((

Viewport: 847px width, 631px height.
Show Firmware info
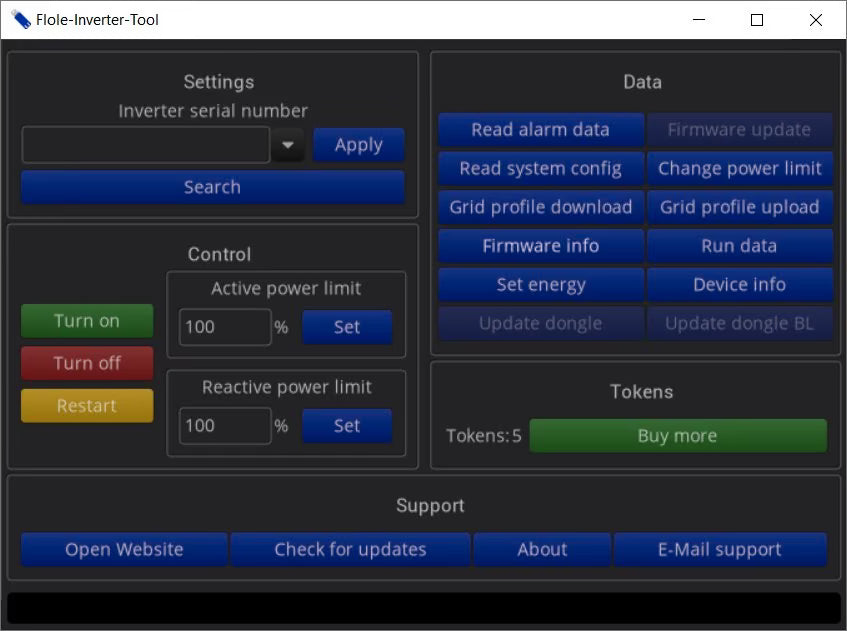[541, 246]
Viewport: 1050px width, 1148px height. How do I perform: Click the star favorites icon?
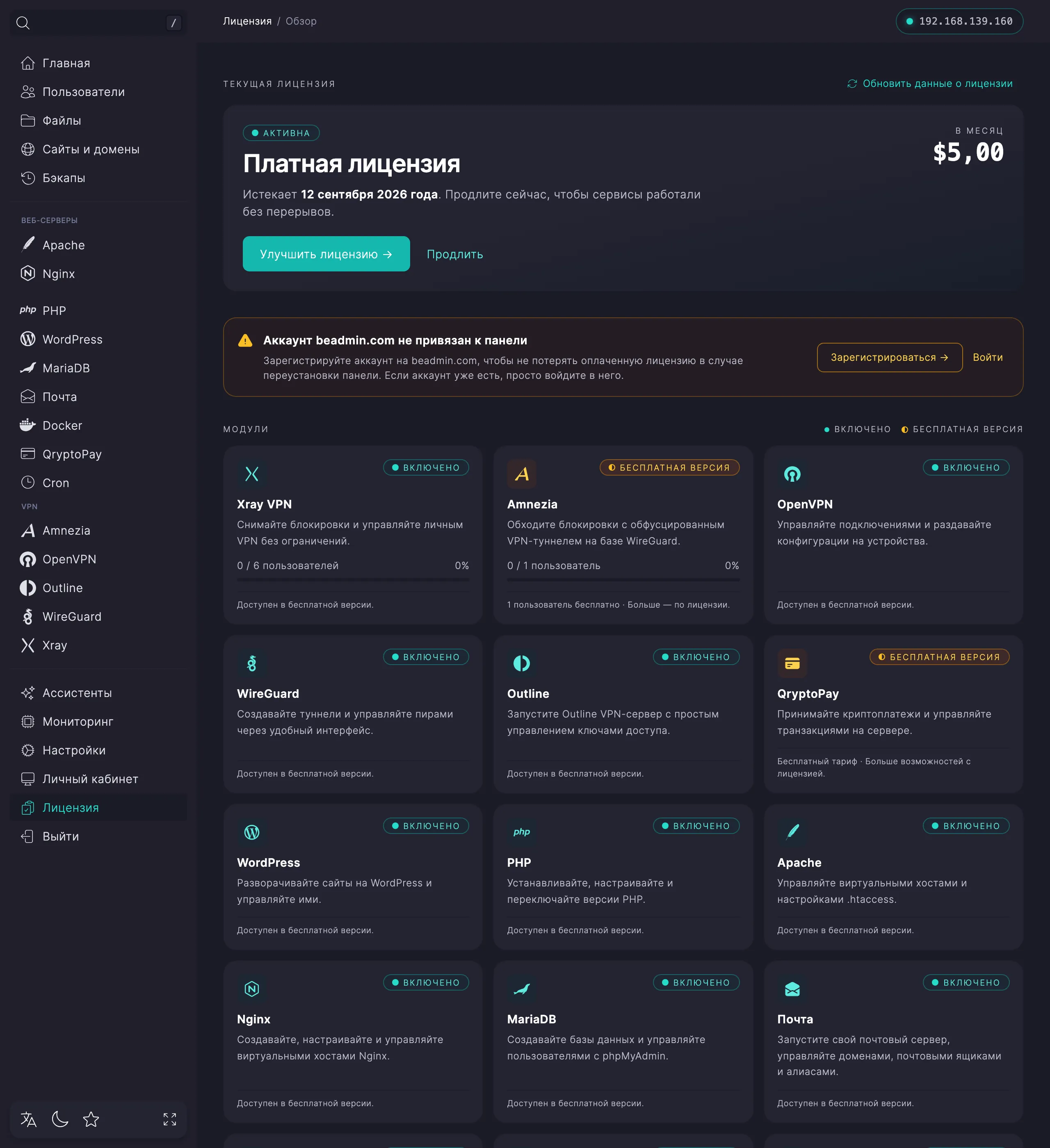[x=91, y=1120]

))

Exercise task:
Copy out every line of the records above word for word, leaving out the pictures.

Completed exercise:
Viewport: 847px width, 631px height.
Show Firmware info
[541, 246]
Viewport: 1050px width, 1148px height. How do I perform: Click the star favorites icon?
[x=91, y=1120]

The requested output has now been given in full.